I love reading of your parties. You Weber's are gifted in that regard! I would never think of continuing the party on the CB porch, but what a good idea. :) I love the bracelet you got her, love the pic of your gorgeous kids and your grandkids, who are growing by the moment! Best of all is knowing that Andrew is home. :)
Glad you are all ok, but I feel your pain on that tree!

September 14, 2017 | Unregistered CommenterMari

So happy that Andrew is home again! So sorry about the tree though. :(
We lost our dogwood, not to Irma, but just up and gave it up this year.

I love how you guys get together, and make such special, happy memories. :)

Your family is the best!

xoxo

September 15, 2017 | Unregistered CommenterSally

Sorry about your lovely tree... But happy that you did not sustain more damage. And basically kept power.

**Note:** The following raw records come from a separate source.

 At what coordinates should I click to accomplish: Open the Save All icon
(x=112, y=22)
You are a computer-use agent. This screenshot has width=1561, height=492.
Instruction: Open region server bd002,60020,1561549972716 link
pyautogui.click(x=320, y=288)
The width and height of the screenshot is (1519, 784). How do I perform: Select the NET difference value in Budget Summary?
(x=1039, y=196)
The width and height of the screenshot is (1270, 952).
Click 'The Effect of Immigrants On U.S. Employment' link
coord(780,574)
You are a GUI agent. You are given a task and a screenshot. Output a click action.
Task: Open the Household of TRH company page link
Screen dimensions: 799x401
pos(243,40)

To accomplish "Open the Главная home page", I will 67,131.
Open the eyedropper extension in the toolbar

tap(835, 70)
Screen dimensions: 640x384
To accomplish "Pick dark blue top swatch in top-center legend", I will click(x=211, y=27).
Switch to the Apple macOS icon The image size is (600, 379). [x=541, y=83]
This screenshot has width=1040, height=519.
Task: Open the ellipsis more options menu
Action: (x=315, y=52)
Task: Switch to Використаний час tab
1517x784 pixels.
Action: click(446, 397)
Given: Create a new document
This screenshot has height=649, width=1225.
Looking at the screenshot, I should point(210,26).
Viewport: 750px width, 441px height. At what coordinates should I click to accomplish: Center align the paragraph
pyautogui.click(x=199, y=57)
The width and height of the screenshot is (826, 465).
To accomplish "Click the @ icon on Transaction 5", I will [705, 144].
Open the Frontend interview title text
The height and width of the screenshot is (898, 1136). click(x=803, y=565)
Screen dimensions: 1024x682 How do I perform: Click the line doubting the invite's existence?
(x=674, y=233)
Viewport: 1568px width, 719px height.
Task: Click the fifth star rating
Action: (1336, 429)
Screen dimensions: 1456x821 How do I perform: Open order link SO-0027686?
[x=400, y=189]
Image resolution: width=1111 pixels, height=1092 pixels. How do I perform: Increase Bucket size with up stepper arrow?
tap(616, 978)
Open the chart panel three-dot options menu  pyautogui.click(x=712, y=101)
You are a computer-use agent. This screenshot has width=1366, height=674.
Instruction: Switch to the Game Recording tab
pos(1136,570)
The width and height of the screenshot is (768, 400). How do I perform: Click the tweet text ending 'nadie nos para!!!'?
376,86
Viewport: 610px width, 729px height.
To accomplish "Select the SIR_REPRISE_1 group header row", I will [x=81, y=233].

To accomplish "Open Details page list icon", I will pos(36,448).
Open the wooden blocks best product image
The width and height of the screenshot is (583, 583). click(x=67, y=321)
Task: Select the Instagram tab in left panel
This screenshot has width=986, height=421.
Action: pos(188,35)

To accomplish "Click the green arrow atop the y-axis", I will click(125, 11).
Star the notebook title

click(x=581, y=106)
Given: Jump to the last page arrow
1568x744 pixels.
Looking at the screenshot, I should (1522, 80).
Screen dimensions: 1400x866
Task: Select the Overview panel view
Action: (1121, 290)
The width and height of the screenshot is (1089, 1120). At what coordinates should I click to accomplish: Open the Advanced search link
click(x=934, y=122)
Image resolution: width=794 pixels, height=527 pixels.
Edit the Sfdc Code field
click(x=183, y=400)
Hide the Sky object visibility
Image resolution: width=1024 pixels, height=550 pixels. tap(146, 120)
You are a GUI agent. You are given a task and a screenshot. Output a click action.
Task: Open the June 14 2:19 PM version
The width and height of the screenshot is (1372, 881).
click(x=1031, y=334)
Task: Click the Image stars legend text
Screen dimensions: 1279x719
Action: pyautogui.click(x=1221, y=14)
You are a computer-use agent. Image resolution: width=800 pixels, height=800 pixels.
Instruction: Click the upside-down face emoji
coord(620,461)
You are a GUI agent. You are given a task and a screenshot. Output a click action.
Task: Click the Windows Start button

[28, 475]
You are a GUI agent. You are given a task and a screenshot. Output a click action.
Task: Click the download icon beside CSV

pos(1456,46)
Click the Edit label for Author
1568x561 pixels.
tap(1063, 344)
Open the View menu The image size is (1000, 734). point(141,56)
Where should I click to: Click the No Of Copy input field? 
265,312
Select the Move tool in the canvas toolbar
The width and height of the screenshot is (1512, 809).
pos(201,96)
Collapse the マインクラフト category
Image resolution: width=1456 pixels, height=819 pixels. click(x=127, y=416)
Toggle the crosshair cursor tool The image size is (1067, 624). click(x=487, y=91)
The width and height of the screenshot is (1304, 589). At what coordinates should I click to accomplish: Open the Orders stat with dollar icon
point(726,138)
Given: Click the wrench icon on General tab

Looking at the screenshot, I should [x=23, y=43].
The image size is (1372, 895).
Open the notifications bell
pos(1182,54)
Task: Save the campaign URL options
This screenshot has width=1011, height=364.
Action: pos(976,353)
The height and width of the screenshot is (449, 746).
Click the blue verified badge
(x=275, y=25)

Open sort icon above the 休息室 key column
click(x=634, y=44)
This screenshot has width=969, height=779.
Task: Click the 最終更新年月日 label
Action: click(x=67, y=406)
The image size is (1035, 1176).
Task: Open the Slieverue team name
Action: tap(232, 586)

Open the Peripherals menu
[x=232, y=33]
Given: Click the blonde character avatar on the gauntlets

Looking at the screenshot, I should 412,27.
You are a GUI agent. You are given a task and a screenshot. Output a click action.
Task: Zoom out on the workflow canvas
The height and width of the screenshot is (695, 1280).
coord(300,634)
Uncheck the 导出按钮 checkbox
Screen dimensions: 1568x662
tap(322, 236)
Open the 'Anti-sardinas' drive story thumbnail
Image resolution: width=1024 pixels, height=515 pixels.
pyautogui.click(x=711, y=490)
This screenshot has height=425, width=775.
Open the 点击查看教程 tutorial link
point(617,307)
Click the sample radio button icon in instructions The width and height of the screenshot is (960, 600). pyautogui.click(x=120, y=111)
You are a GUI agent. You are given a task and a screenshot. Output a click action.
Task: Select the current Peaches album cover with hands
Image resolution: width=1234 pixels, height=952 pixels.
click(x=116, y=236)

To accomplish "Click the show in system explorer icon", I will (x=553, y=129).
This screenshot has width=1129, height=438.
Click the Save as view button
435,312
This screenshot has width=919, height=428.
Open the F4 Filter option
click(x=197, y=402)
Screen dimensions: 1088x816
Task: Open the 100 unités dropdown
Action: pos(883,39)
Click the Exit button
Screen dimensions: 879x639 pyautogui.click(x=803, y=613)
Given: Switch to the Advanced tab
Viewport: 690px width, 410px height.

Lovely that you all could get together for your daughter's birthday! Even while the storm, was coming....

Gentle hugs...

September 15, 2017 | Unregistered CommenterLuna Crone

So very glad Andrew is home safe. I just love how your family gets together so often. I would love mine to be like that, instead of 3-4 times a year--maybe.

September 15, 2017 | Unregistered Commenterjudy

Sept. 17, 2017

Dear "jenny.pennifer",
I see that your handsome son, and his lovely lady, are engaged!!!!!!!!!!

Happy! Happy! Happy!

Oh mercy!!! Another cause for a Pawwwwty!!!!!!! :-))))

Gentle hugs,
Luna Crone

September 17, 2017 | Unregistered CommenterLuna Crone

So glad you are all safe after that Irma made a mess of you lovely tree. Your parties are wonderful, I too love those biscuits, but cake, well, I always seem to leave room. Look at her babies growing, wow. Stay safe my friend.